### Available data
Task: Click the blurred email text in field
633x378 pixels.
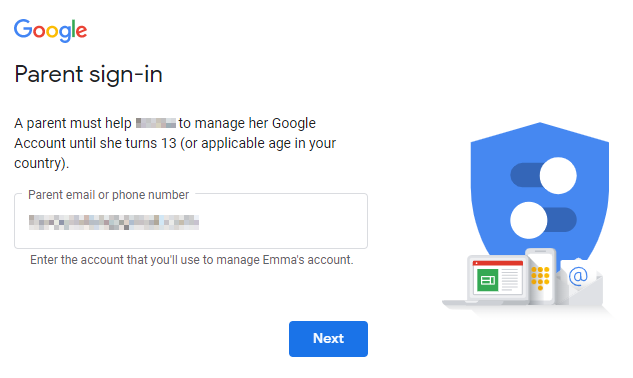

* * *

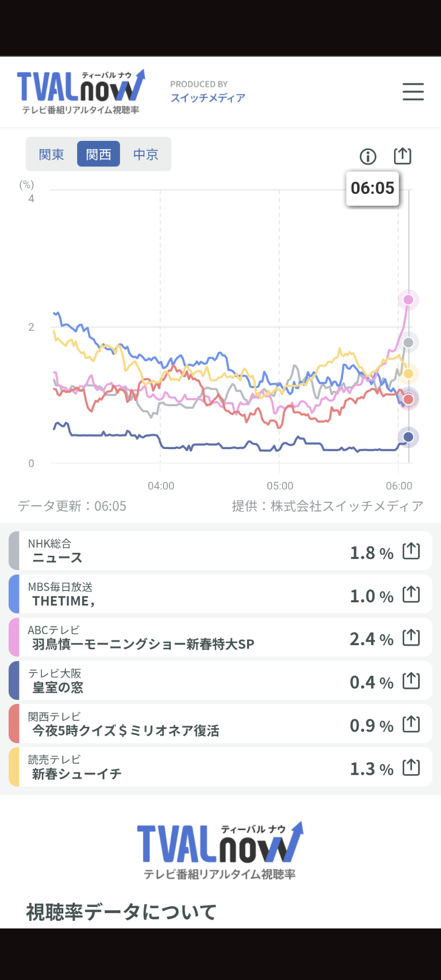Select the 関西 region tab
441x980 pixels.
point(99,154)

### What you have to do
Within the listing above, the range opens at the line with "Task: Click the blurred email text in field" and closes at the line with "633x378 pixels.". Reproduce exactly the lines of that range, including both ends.

### Answer
Task: Click the blurred email text in field
633x378 pixels.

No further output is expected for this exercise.